Stored data:

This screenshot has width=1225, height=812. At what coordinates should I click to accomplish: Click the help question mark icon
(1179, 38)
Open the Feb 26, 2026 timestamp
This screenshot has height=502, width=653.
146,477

Exercise description: Restate the whole set of entries exactly.

Response area:
This screenshot has width=1225, height=812. At what coordinates should I click to accomplish: Click the help question mark icon
(1179, 38)
Open the Feb 26, 2026 timestamp
This screenshot has height=502, width=653.
146,477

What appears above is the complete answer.